Sol.      Let the speed of the express train be x km/hr.
Then, the speed of the passenger train is (x – 11) km/hr
Distance to be covered by train = 132
Time taken by express train $= {{132} \over x}hours$ and, time taken by the passenger train $= {{132} \over {x - 11}}$
By the given condition, ${{132} \over {x - 11}} - {{132} \over x} = 1$
$\Rightarrow$ $132x - 132x + 1452 = {x^2} - 11x$
$\Rightarrow$ ${x^2} - 11x - 1452 = 0$
$\Rightarrow$ ${x^2} - 44x + 33x - 1452 = 0$
$\Rightarrow$ $x\left( {x - 44} \right) + 33\left( {x - 44} \right) = 0$
$\Rightarrow$ $\left( {x - 44} \right)\left( {x + 33} \right) = 0$
$\Rightarrow$ $x = 44\,$
or $x = - 33\,$
But x cannot be negative. Therefore, x = 44
Therefore, Speed of express train = 44 km/hr
and, speed of passenger train = (44 – 11) km/hr = 33 km/hr.

Q.11     Sum of the areas of two squares is $468\,{m^2}$. If the difference of their perimeters is 24 m, find the sides of the two squares.

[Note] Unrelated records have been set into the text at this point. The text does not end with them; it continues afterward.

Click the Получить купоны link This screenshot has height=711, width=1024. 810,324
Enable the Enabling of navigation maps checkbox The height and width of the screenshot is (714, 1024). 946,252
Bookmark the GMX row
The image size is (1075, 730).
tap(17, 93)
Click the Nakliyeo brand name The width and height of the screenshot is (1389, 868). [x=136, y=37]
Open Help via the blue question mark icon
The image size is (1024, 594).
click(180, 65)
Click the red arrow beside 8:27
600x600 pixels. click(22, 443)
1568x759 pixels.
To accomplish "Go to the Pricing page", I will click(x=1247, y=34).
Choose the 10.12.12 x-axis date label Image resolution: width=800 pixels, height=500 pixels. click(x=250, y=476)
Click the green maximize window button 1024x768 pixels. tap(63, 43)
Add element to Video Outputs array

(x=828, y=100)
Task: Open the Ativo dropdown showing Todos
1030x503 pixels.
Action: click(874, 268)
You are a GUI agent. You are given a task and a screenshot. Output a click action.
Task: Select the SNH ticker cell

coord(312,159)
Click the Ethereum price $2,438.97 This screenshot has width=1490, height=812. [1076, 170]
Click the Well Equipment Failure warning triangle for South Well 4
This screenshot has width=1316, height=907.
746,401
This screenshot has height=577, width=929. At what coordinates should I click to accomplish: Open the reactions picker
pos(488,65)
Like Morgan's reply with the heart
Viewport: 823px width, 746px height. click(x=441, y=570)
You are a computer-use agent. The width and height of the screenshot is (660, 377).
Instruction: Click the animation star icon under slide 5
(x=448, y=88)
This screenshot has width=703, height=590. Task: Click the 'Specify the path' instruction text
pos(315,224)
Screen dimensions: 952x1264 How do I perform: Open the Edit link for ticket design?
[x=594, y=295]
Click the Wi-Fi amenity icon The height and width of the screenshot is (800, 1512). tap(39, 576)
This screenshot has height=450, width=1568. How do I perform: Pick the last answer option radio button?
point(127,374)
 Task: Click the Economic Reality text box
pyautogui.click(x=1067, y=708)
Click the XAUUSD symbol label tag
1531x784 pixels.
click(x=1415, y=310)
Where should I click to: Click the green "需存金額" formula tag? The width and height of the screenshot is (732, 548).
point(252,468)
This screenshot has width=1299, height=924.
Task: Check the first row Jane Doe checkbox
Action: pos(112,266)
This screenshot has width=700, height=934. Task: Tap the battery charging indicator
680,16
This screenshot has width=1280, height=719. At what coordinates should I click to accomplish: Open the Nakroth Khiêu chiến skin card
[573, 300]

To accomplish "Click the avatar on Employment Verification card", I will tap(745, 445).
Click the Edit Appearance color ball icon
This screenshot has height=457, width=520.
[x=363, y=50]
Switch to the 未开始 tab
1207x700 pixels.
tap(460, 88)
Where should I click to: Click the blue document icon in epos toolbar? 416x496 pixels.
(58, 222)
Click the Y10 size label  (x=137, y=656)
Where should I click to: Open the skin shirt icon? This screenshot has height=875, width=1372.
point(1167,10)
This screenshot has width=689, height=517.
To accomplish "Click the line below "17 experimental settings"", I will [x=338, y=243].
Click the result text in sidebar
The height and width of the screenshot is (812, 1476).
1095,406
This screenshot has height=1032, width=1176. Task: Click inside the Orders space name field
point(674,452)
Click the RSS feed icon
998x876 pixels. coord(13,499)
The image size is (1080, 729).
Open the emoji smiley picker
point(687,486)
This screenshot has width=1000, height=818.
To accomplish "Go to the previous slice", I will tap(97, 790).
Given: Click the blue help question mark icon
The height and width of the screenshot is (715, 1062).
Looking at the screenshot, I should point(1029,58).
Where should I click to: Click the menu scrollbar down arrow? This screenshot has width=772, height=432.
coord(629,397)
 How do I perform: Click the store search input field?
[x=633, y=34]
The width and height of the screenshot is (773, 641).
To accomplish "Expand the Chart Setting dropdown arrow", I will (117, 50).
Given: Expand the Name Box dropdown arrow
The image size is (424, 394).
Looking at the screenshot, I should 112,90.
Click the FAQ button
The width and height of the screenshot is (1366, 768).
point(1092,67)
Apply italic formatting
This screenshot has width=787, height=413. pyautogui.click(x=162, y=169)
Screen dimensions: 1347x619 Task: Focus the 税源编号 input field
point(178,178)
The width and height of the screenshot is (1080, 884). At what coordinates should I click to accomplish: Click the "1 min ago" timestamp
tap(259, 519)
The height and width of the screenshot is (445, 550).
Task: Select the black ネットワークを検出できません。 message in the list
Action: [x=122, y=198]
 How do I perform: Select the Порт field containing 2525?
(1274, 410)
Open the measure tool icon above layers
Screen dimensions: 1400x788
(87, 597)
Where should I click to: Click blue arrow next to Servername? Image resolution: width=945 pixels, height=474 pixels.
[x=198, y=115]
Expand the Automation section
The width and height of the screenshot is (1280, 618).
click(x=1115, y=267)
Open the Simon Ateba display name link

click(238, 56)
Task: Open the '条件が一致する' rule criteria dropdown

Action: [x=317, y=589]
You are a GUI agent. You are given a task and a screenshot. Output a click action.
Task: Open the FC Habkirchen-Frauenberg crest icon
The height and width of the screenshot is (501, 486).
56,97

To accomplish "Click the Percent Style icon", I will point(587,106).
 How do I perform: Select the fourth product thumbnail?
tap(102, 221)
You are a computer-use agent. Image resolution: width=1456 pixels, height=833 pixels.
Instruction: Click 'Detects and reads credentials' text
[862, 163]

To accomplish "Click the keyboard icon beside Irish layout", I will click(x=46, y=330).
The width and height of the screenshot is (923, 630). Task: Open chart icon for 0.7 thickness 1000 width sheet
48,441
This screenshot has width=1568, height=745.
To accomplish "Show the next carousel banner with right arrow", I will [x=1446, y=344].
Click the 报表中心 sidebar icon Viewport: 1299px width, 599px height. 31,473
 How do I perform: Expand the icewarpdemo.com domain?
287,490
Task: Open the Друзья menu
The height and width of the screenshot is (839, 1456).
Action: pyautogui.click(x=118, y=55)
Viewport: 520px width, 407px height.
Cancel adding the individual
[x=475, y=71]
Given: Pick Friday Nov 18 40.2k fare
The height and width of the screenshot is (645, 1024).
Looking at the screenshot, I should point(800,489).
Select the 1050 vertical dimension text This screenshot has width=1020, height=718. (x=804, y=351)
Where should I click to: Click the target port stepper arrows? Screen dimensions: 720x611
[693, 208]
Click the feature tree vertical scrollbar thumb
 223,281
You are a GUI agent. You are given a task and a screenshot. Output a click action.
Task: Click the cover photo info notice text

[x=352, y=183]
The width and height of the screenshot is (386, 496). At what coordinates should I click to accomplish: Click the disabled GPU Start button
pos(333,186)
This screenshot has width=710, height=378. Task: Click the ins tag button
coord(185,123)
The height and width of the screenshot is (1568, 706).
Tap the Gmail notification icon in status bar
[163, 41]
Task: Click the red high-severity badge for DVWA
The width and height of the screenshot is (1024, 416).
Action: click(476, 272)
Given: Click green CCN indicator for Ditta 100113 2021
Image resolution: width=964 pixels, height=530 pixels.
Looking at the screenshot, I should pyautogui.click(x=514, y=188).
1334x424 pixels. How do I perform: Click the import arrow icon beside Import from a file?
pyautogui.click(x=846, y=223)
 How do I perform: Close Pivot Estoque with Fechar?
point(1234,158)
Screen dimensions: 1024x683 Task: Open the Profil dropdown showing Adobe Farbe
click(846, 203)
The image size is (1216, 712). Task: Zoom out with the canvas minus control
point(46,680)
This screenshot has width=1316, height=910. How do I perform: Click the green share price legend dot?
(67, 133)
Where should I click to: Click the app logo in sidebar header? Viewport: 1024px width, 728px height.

Sol.       Let the sides of the squares be x and y metres (x > y).
According to question :
${x^2} + {y^2} = 468$ ... (1)
and $4x - 4y = 24$
$\Rightarrow$ $x - y = 6$ ... (2)
Putting x = y + 6 in (1), we get ${\left( {y + 6} \right)^2} + {y^2} = 468$
$\Rightarrow {y^2} + 12y + 36 + {y^2} = 468$
$\Rightarrow$ $2{y^2} + 12y + 36 - 468 = 0$
$\Rightarrow 2{y^2} + 12y - 432 = 0$
$\Rightarrow$ ${y^2} + 6y - 216 = 0$
$\Rightarrow$ ${y^2} + 18y - 12y - 216 = 0$
$\Rightarrow$ $y\left( {y + 18} \right) - 12\left( {y + 18} \right) = 0$
$\Rightarrow$ $\left( {y + 18} \right)\left( {y - 12} \right) = 0$
$\Rightarrow$ $y = - 18\,\,\,\,or\,\,\,y = 12$
But y cannot be negative. Therefore, y = 12
Therefore, x = y + 6 = 12 + 6 = 18
Therefore, The sides of the squares are 18 m and 12 m.